#### The problem
Please output exactly the lines of the material from the first through the line containing "Screen dimensions: 1197x691", and nothing more.

#### Input for this task
---------------
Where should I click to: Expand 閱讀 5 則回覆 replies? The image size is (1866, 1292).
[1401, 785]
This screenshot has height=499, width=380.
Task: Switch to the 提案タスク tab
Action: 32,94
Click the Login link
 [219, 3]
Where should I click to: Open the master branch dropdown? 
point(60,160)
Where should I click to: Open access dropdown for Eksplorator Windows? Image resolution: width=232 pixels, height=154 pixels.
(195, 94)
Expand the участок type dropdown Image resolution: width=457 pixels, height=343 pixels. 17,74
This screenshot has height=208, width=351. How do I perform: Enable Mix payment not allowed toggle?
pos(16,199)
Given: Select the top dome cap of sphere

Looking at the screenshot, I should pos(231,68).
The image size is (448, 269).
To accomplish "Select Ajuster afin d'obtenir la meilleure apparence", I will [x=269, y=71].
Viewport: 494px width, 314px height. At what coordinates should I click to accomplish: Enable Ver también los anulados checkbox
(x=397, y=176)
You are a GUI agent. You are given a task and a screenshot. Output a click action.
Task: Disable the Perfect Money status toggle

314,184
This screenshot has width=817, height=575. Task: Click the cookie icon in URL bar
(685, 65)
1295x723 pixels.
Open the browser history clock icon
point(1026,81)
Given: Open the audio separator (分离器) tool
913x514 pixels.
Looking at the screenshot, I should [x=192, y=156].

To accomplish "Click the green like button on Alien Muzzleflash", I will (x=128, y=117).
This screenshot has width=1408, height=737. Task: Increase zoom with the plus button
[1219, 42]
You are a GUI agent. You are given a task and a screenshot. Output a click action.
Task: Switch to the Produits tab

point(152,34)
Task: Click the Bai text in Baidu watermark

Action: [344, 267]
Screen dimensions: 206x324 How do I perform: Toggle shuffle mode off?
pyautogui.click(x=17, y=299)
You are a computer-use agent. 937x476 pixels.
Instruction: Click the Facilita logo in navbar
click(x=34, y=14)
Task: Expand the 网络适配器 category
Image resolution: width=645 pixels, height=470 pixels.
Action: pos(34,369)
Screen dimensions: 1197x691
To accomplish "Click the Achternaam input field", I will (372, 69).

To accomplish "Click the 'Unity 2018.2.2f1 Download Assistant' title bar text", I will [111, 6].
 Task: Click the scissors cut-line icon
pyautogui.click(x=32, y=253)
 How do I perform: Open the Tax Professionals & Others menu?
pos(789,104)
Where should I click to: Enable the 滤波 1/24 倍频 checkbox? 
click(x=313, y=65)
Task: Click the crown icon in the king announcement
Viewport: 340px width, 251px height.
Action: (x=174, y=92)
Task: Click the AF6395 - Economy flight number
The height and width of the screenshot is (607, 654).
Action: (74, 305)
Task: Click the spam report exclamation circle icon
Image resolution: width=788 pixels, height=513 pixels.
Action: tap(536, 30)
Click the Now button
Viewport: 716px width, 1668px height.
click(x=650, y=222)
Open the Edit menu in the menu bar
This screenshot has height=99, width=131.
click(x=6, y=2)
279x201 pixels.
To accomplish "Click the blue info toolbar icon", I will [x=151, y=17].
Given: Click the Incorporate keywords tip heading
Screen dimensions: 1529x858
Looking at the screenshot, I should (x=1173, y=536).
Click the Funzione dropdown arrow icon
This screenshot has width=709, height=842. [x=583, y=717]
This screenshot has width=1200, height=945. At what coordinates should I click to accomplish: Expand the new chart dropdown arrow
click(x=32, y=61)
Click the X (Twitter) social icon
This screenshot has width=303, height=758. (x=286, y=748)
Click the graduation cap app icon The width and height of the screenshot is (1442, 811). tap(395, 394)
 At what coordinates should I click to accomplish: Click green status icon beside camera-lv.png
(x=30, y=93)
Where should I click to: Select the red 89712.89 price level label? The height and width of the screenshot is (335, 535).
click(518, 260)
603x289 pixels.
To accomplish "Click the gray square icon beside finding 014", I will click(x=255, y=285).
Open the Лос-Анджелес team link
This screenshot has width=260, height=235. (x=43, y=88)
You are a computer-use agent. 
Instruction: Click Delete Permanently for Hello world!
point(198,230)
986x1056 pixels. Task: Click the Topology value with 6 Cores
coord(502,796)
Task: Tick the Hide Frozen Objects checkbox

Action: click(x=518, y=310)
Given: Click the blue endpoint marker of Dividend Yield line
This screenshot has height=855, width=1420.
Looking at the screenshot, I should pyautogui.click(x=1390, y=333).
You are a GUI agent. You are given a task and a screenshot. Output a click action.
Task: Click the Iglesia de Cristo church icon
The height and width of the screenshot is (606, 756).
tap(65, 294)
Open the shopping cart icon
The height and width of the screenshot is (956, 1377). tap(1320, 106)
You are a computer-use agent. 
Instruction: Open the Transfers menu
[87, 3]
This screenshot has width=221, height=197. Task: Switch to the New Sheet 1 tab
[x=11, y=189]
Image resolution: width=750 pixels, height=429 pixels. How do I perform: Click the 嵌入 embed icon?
---------------
#### Exercise answer
Where should I click to: Expand 閱讀 5 則回覆 replies? The image size is (1866, 1292).
[1401, 785]
This screenshot has height=499, width=380.
Task: Switch to the 提案タスク tab
Action: 32,94
Click the Login link
 [219, 3]
Where should I click to: Open the master branch dropdown? 
point(60,160)
Where should I click to: Open access dropdown for Eksplorator Windows? Image resolution: width=232 pixels, height=154 pixels.
(195, 94)
Expand the участок type dropdown Image resolution: width=457 pixels, height=343 pixels. 17,74
This screenshot has height=208, width=351. How do I perform: Enable Mix payment not allowed toggle?
pos(16,199)
Given: Select the top dome cap of sphere

Looking at the screenshot, I should pos(231,68).
The image size is (448, 269).
To accomplish "Select Ajuster afin d'obtenir la meilleure apparence", I will [x=269, y=71].
Viewport: 494px width, 314px height. At what coordinates should I click to accomplish: Enable Ver también los anulados checkbox
(x=397, y=176)
You are a GUI agent. You are given a task and a screenshot. Output a click action.
Task: Disable the Perfect Money status toggle

314,184
This screenshot has width=817, height=575. Task: Click the cookie icon in URL bar
(685, 65)
1295x723 pixels.
Open the browser history clock icon
point(1026,81)
Given: Open the audio separator (分离器) tool
913x514 pixels.
Looking at the screenshot, I should [x=192, y=156].

To accomplish "Click the green like button on Alien Muzzleflash", I will (x=128, y=117).
This screenshot has width=1408, height=737. Task: Increase zoom with the plus button
[1219, 42]
You are a GUI agent. You are given a task and a screenshot. Output a click action.
Task: Switch to the Produits tab

point(152,34)
Task: Click the Bai text in Baidu watermark

Action: [344, 267]
Screen dimensions: 206x324 How do I perform: Toggle shuffle mode off?
pyautogui.click(x=17, y=299)
You are a computer-use agent. 937x476 pixels.
Instruction: Click the Facilita logo in navbar
click(x=34, y=14)
Task: Expand the 网络适配器 category
Image resolution: width=645 pixels, height=470 pixels.
Action: pos(34,369)
Screen dimensions: 1197x691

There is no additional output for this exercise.